Given text:
□ □ □ □

Heart-broken
She loved her big dogs, her boy, and her cats. Ava had a special affection for Lois, sometimes much to Lois' dismay. And Lois loved me. Even though she was a family dog, she was really my dog. She sat with me watching TV, she slept with me, curled up by my side. She made me get out and walk. Everyone liked her. She came to vestry meetings at the church and went to visit my parents nearly every Sunday. When my family split up, there was no question that she would come to live with me. She was MY dog - and I was HER person.
She loved going everywhere with me. Drive-thrus were her favorites. That dog LOVED to eat! Usually she would get a french fry or two, or if we had missed her dinner time, I'd order her her own hamburger. Her pizza crust habit helped me lower my carb intake...
She slowed down a bit as she got older. She injured her leg running the fence with the neighbor dog and walks after that were slower and shorter. After a while, she had a hard time even getting around the block, but at her age, the expense and the return on surgery weren't worth it in the vet's opinion. And Lois was good with that. She liked sleeping and hanging around the house with the occasional excitement of a slamming car door or someone ringing the doorbell. She was my early alarm system whenever anyone walked by the house or the neighbor took out his trash.
When my parents needed me to be there, Lois went too. She spent many a night at their house while I made sure they had what they needed in the way of help. She was my comfort when Mom started going downhill. After a day of dealing with the ins and outs of taking care of her needs, Lois was there to keep me company. When Dad fell and suddenly I had TWO parents to take care of, she helped keep me sane.
She started getting sick a little over a month ago. I took her to the vet mid-May because of the diarrhea and vomiting. She got a shot for the vomiting (which worked) and some pills for the diarrhea (which didn't). Still my constant companion, she made the treks to Dad's house and stayed there with me when I needed to stay. There were accidents, which were uncharacteristic of her, but I put down puppy pads and mopped up. I wonder now if things got so bad because I was distracted by my parents' needs - how could I have missed such a drastic decline? The vomiting caught my attention though and when she couldn't even keep water down, I realized this was serious. I finally got her in to see the vet this morning. They ran blood tests and discovered she had diabetes (BG was 686!) and her kidneys and liver were also in bad shape. This appears to have been, in part, a result of the steroid shots I got for her to alleviate her intense itching allergies. I knew when we started them that they could shorten her life, but having gone through the misery of terrible, itchy, hot skin with one of my big dogs, I swore to do what was needed to keep Lois comfortable when she started having the same issues. Today, we paid the piper.
After all the tests and going to see a specialist, I made the decision to have her put to sleep. Hospitalization and treatment just to get her to the point of being able to take insulin would be painful and there was no guarantee that it would even work. I didn't want her to suffer any more, so there it was. I cried. I've never done that with any of my other animals. She was brought into a little room where I waited. The tech laid a towel down on the floor for her and I got down there to be with her. I petted her and scratched her ears and kissed her head. I told her that I loved her and that she was the best friend ever. And the vet came in and got on the floor with us. He gave her the first shot to relax her. I kept scratching her ears and talking to her as he gave her the second that overdosed her and stopped her heart. I felt her leave. I haven't stopped crying yet.
Run, my love. Enjoy all the treats on the other side. Kida and Revan are waiting for you to come and play.

□ □ □ □

Data listing:
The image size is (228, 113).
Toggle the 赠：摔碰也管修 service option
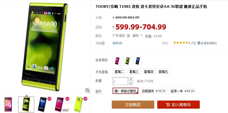[x=125, y=91]
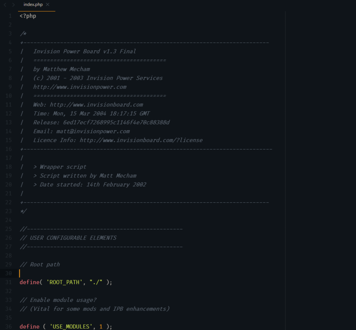Image resolution: width=356 pixels, height=330 pixels.
Task: Close the index.php tab
Action: click(47, 4)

□ □ □ □

What is required: In the piece about Lois above, rewrite the paragraph that begins "She loved going everywhere with me" as a short bulleted list that keeps its main facts.

Output of the exercise:
- Lois loved going everywhere with her owner, and drive-thrus were her favorite outings.
- She loved to eat.
- She usually got a french fry or two, or her own hamburger if her dinner time had been missed.
- Her habit of eating pizza crusts helped her owner cut down on carbs.